Know Your Lake Property Regulators


What you need to know before you write an offer on a lakefront property........

1. Zoning Authorities: Get familiar with all the zoning authorities that set regulations for your potential lakefront property. This starts at the top with the Army Corps of Engineers. If you plan on building anything on your lakefront property such as an addition, a detached garage, or a shed, the Army Corps of Engineers may be involved if you have wetlands on or near your property. Secondly, your state will certainly have regulatory guidelines for lakefront ownership. Get in touch with someone at a state department such as natural resources, conservation, or whatever else your state may call it. Find out who covers your region for water regulations and zoning and get as much information as possible. Lastly, check with your county, town, and local municipality to find out what else you need to know. Gathering contacts and general information about owning lakefront property may give you the answers you need immediately before you even set up a showing on a particular lake.

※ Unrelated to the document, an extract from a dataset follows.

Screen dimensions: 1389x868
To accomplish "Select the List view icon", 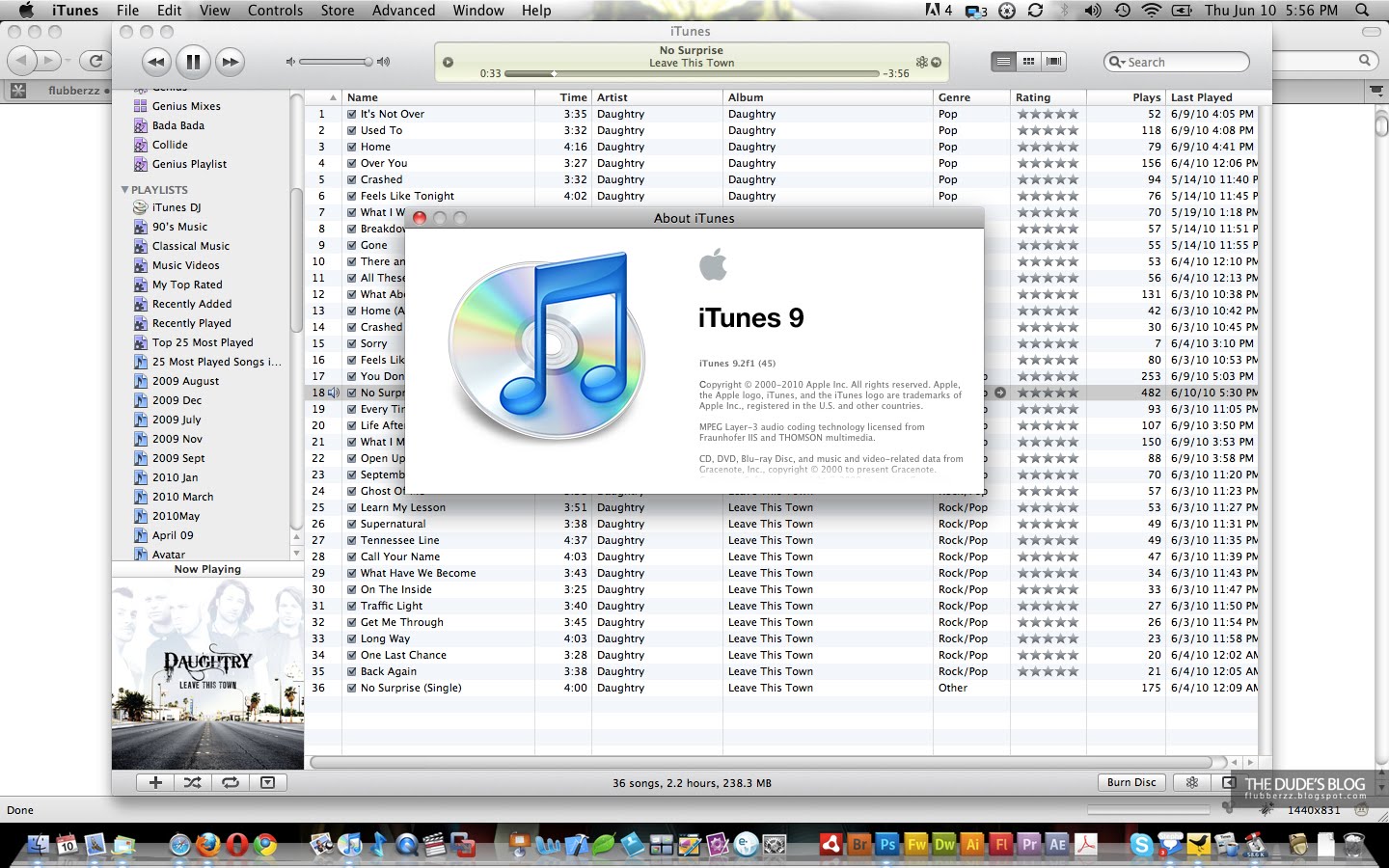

2. Determine the ordinary high water mark: Meet with a county zoning officer or someone from the state to determine where the ordinary high water mark is located on a particular property. This will determine how much property actually comes with the sale and what is determined to be public land.

3. Review local shoreland zoning guidelines: After you find a property you like, get a copy of the county or local shoreland zoning regulations. You may have found a property that is densely forested, and you want to cut down some trees to view the lake. The guidelines will address related issues.

4. Check for easements: Check with a local zoning authority or a title company to see if there are easements through the lakefront property that you want to purchase. You don't want to wake up one day to find people legally walking through your land to gain access to the lake.

5. Get information about the lake association: Get in contact with the president of the lake association. You can find out news about the general health of the lake and what kind of projects the association is working on to benefit the lake. You may find out information that sways your purchasing decision one way or the other.

6. Get data on sold properties: If you are not being represented by a realtor in the transaction, you should go to the county and get some data on properties that have sold recently on the lake. Always ask how long the property has been on the market. The listing agent will not disclose that information unless the buyer asks.

7. Lake districts: Find out if there is a lake district. Lake districts have the right to levy taxes. If there is a lake district, find out what they are doing and how much it's going to cost.

8. Neighbors: Try to determine how the neighbors use their property. Is it a party house? Are they quiet? It's not uncommon to hear horror stories about people selling their adored lakefront home because the neighbors are driving them crazy.